** Opening Entries supplied block **

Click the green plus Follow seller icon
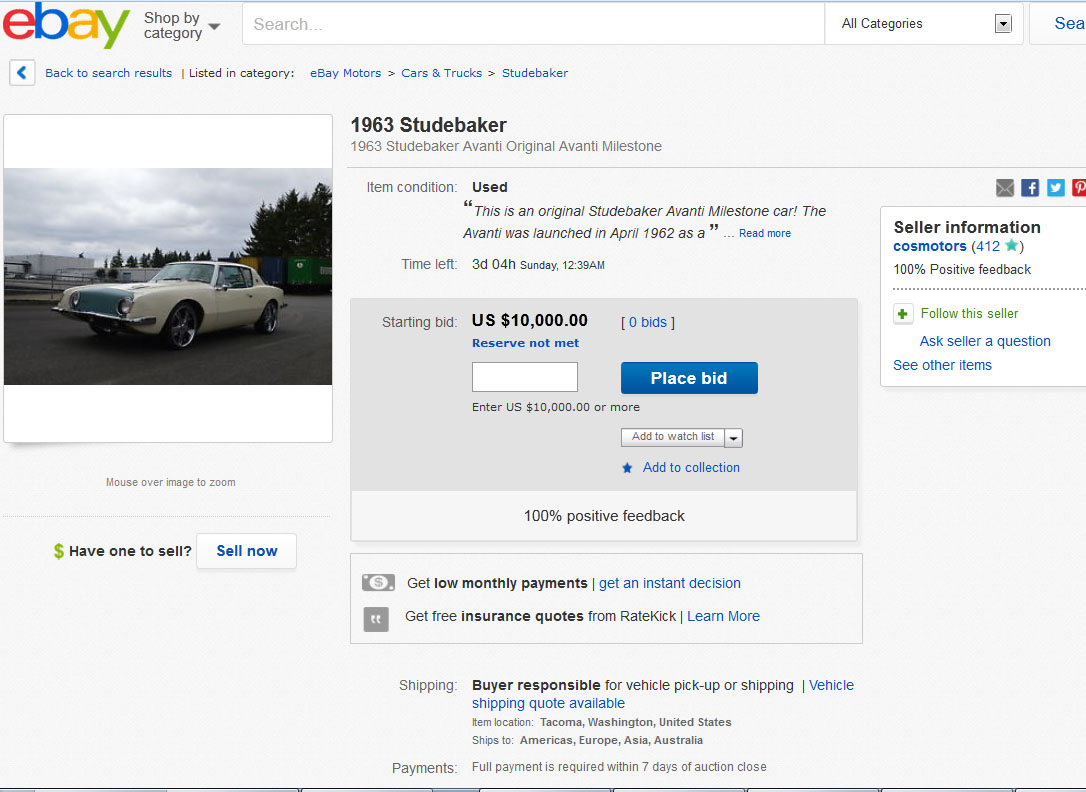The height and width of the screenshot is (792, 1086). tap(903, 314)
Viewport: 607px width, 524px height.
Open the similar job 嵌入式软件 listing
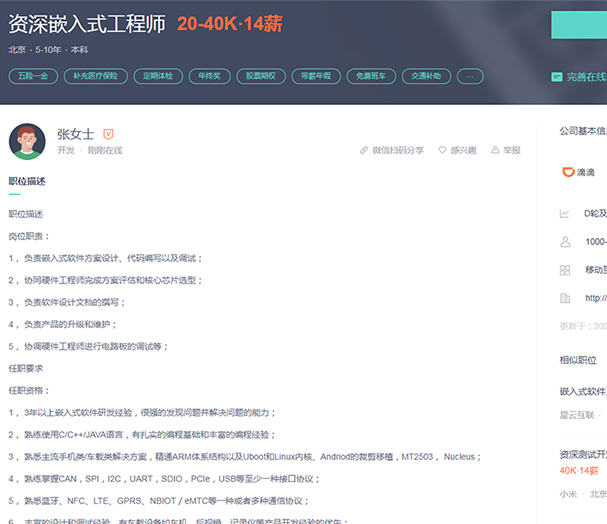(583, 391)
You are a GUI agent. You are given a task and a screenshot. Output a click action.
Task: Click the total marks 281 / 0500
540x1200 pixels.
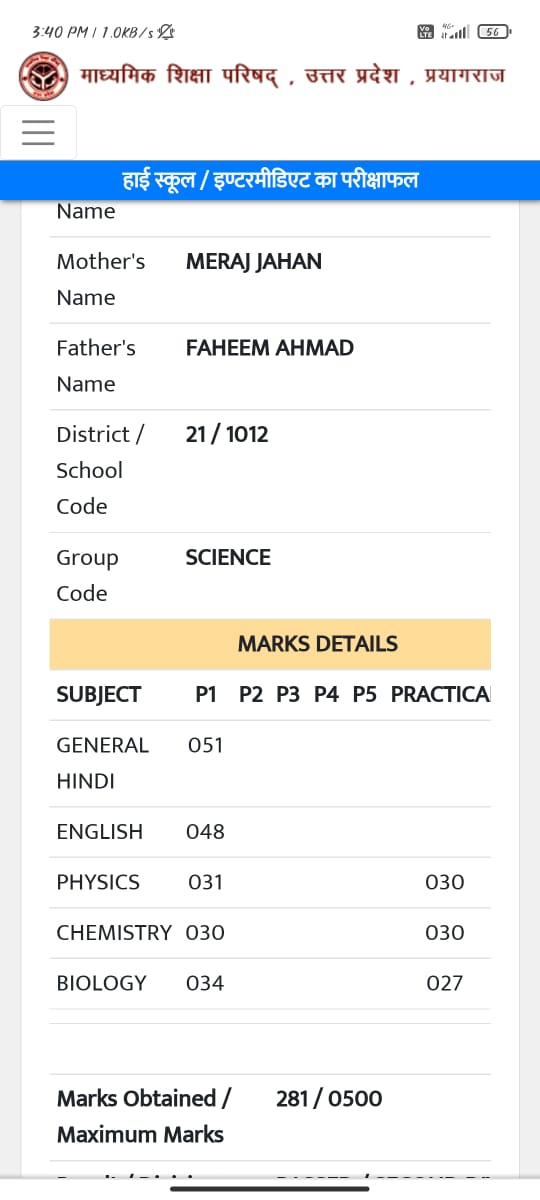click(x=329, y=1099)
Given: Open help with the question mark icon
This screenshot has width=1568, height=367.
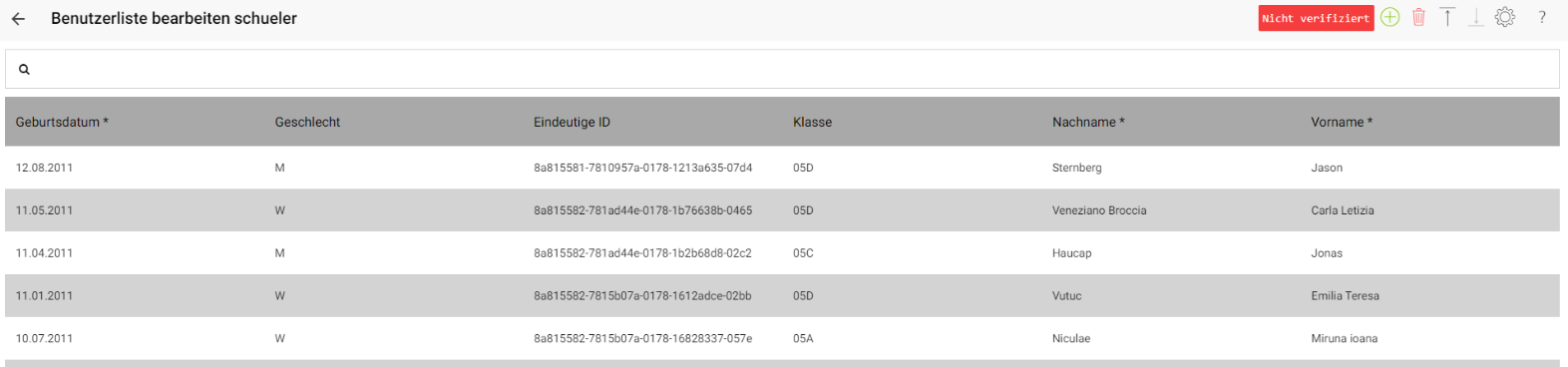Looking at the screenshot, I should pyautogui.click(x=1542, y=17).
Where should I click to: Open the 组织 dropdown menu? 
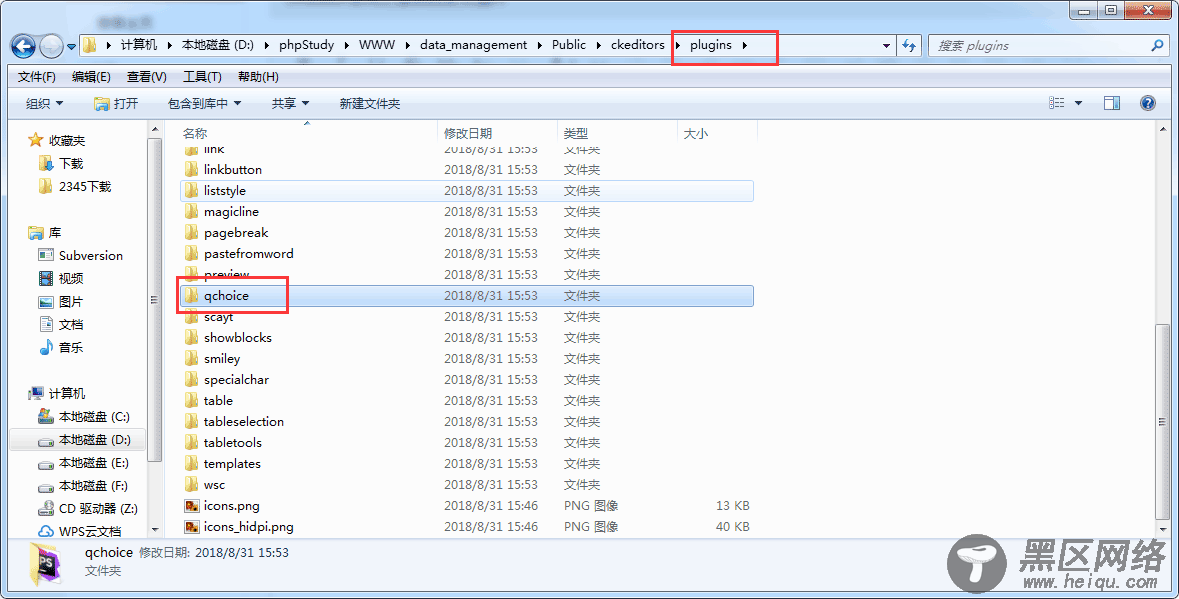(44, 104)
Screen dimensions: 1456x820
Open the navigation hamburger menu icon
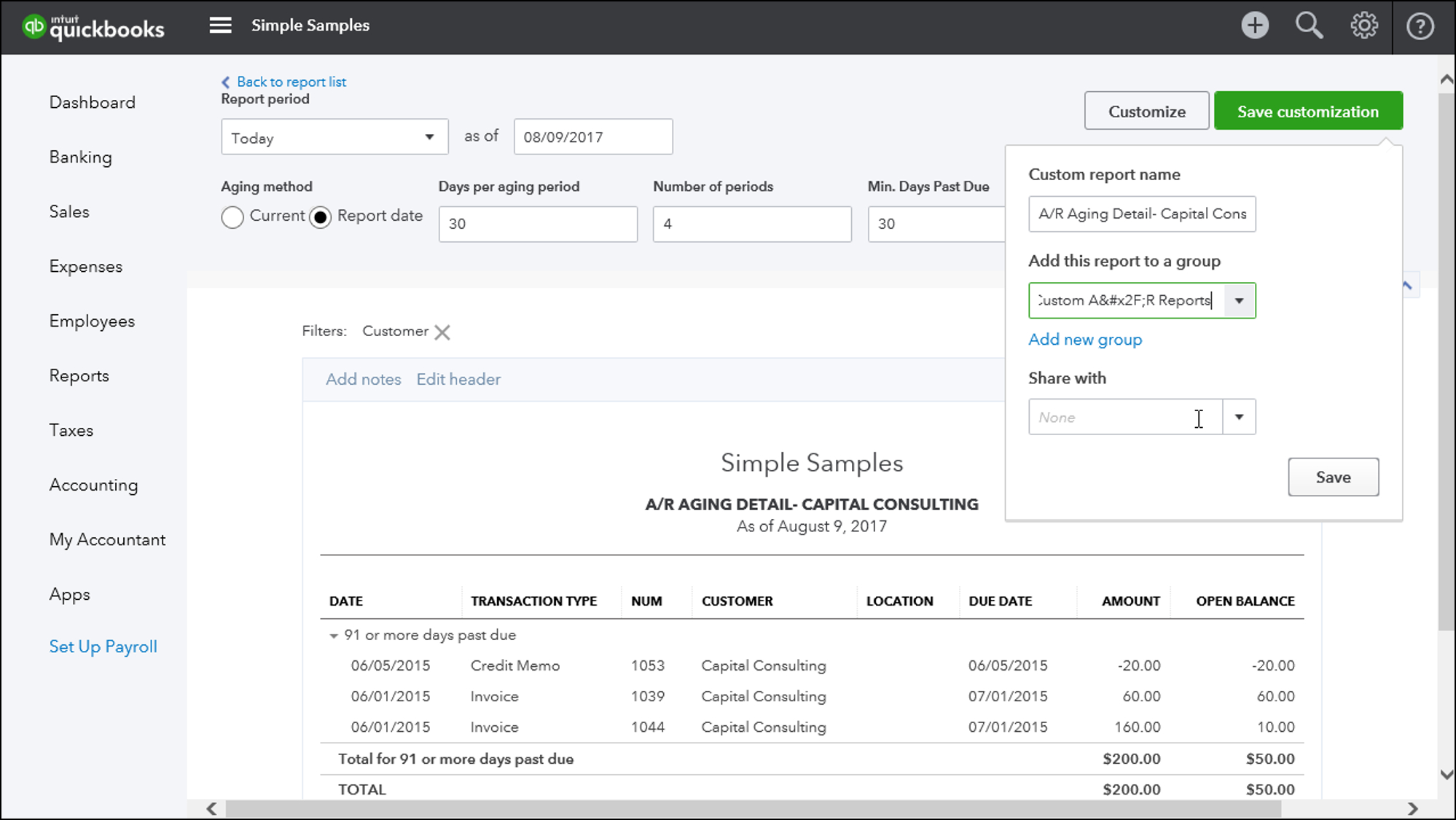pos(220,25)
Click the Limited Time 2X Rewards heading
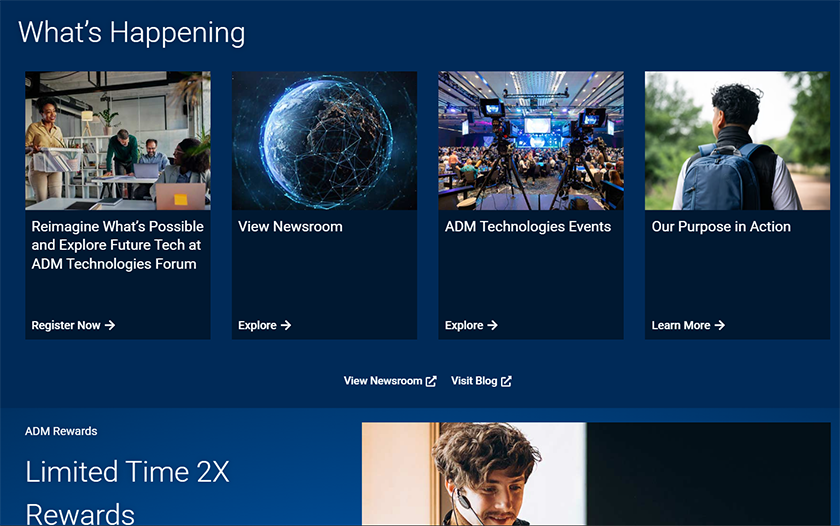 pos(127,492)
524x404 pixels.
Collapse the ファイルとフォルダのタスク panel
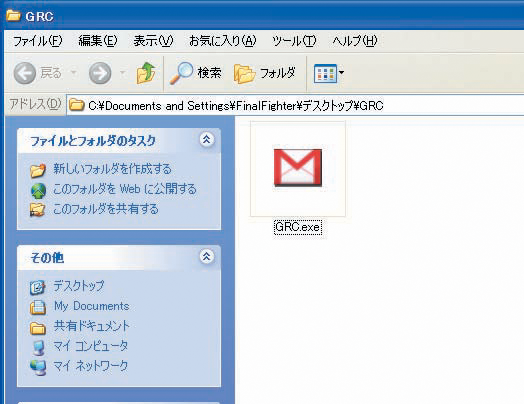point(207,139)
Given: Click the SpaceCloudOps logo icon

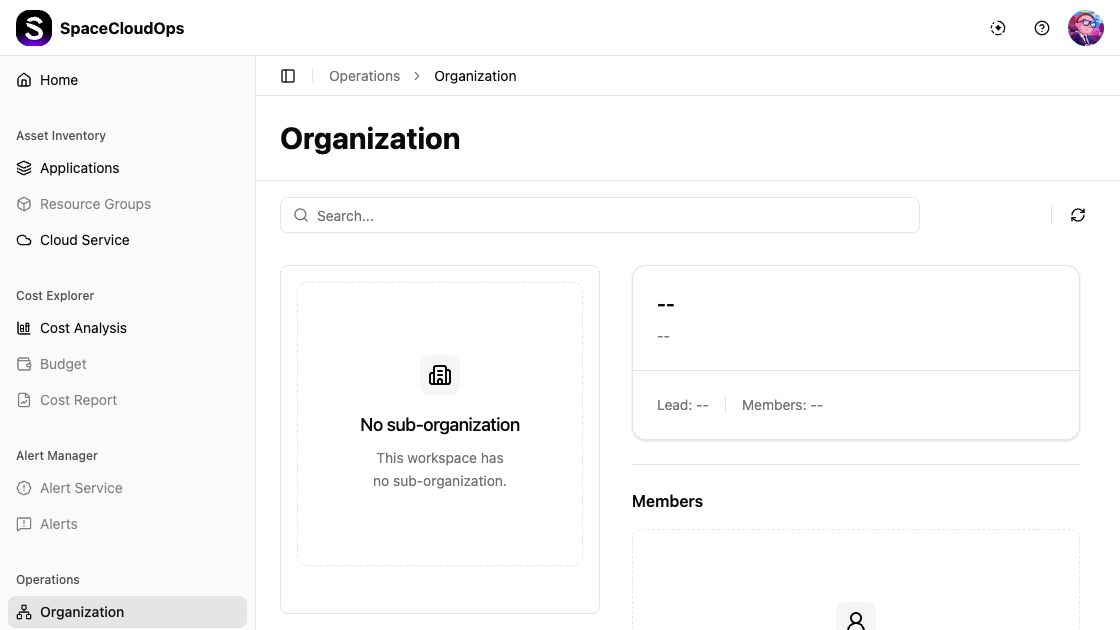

** Closing Entries supplied block **

● **Task objective**
When you transcribe these entries, keep every word exact and drop the pictures.

● **Solution to the exercise**
Click the green plus Follow seller icon
The height and width of the screenshot is (792, 1086). tap(903, 314)
Viewport: 607px width, 524px height.
Open the similar job 嵌入式软件 listing
(583, 391)
You are a GUI agent. You are given a task and a screenshot. Output a click action.
Task: Click the total marks 281 / 0500
540x1200 pixels.
click(x=329, y=1099)
Given: Open help with the question mark icon
This screenshot has width=1568, height=367.
Looking at the screenshot, I should pyautogui.click(x=1542, y=17).
Where should I click to: Open the 组织 dropdown menu? 
(44, 104)
Screen dimensions: 1456x820
Open the navigation hamburger menu icon
pos(220,25)
Click the Limited Time 2X Rewards heading
 pos(127,492)
524x404 pixels.
Collapse the ファイルとフォルダのタスク panel
point(207,139)
Given: Click the SpaceCloudOps logo icon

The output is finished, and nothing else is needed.